SB: Our target is $2500. The campaign officially finishes June 5th so we have 14 days to go with just over $1000 left to raise. If we don’t raise the full amount by the end of the campaign our supporters won’t be charged and we won’t receive any of the funds so it’s imperative that we raise our goal!

LF: So, as time to contribute is limited, and if my readers are interested you can also find the link to their Pozible Page here. What will you do with the money if you end up reaching your goal? And why should people support your film?

SB: If we end up reaching our goal we will be putting the money towards our special effects makeup to be used in the climax of our film. The rest of the money will go towards post-production. We want to produce a film with high production value, something gripping to watch. We know we have the story and the crew to deliver a high quality end result, it’s just about bringing it all together and creating the best film possible. 

People should support our film if they love original story-telling. Fans of urban legends and cautionary tales will really get a kick out of this film. If this seems like a film that intrigues them and they want to see then they should support us whether it’s financially or through social media and spreading the word. Plus we have some really exciting incentives whether you’re a horror fan, burgeoning filmmaker or just love film, I think there is a reward tailored to everyone. 

LF: How much of the film, if any, is already completed? Or is it still in the planning stages?

SB: We haven’t shot any of the film yet. Our crew has now been locked in and we have just completed our first day of auditions. We are incredibly excited by the talent we have seen so far and are really keen to start shooting! 

LF: Where did the inspiration for the script come from? What other genre writers or film makers would you consider to be an influence on your style?

SB: The original concept was actually the Director Nathan Lacey’s idea. As a kid he would often go on family road trips and he thought it would be interesting to take this civilized family activity and combine it with something sinister and chaotic. 
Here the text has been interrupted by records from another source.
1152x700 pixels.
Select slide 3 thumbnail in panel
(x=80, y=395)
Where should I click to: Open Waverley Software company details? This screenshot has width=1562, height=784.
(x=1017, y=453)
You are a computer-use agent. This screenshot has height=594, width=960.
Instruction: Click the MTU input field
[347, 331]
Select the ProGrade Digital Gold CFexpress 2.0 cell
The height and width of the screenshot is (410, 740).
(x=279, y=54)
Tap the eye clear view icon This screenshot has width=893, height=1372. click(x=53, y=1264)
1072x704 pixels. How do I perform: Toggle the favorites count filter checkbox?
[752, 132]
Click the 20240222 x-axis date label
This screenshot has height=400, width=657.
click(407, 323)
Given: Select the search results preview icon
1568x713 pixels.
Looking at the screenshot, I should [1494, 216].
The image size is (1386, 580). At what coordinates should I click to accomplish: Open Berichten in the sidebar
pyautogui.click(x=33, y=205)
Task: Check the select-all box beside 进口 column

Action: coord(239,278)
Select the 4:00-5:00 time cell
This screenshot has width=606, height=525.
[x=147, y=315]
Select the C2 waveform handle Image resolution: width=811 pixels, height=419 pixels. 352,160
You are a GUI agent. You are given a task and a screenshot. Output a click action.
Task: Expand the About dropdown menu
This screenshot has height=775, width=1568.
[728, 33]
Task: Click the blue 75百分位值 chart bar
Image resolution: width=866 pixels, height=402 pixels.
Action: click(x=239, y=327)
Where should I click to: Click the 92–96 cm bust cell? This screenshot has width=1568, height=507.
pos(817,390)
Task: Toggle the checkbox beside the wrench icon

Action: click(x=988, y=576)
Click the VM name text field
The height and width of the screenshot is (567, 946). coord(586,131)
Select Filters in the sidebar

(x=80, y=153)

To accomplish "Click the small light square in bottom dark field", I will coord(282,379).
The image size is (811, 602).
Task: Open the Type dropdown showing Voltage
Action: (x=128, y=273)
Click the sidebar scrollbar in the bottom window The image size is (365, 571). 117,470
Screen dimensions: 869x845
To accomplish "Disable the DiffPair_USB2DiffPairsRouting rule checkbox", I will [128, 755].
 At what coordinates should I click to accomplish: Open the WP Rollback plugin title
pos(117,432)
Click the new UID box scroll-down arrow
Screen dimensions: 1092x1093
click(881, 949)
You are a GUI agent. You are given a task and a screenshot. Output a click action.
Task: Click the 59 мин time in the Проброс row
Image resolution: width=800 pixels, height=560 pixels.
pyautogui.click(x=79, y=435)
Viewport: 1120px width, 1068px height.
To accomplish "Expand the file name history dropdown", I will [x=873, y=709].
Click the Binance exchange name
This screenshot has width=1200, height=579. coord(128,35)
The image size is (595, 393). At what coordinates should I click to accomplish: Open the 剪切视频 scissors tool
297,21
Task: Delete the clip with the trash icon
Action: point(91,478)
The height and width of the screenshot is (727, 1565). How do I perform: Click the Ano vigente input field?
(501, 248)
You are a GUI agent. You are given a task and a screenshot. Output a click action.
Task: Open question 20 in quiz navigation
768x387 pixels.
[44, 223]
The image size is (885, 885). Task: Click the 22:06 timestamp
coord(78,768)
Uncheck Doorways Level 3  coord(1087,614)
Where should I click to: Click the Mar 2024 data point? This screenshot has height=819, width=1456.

Urban legends have been a big influence, especially the urban legend “The Babysitter and the Man Upstairs”. I find that home invasions make for the creepiest horror films as it’s the thought that scares me the most - it could happen to anyone. Films like The Strangers, Haute Tension, Inside and Funny Games were all big influences. My favorite horror filmmakers include Wes Craven, who is also my all-time favorite horror writer, Eli Roth as Cabin Fever is one of my favorite all-time horror films, Alexandre Aja who directed one of my favorite horror remakes The Hills Have Eyes, and James Wan whose most recent horror films - especially Insidious - have definitely been a stylistic influence on Caravan. I also admire how he really reinvented the horror genre through Saw. I think ultimately that’s what I aspire to do, produce and write unique and exciting horror films that will change the way people view the genre.

LF: What draws you to horror films? Have you always been a fan of the genre? 

Both Nathan and I have been big fans of the genre since we were young. I find that horror movies bring people closer. It’s about bonding over sharing a common fear. I like horrors that have something to say about current social anxieties and I think that’s why they’re so popular.  Most recently we saw It Follows and I found that was a great example of drawing upon a universal fear which ultimately created a film that was powerful on so many levels. 

LF: You describe the film as a ‘home invasion’ film set in a caravan…but can you expound on that a little further without spoiling too much?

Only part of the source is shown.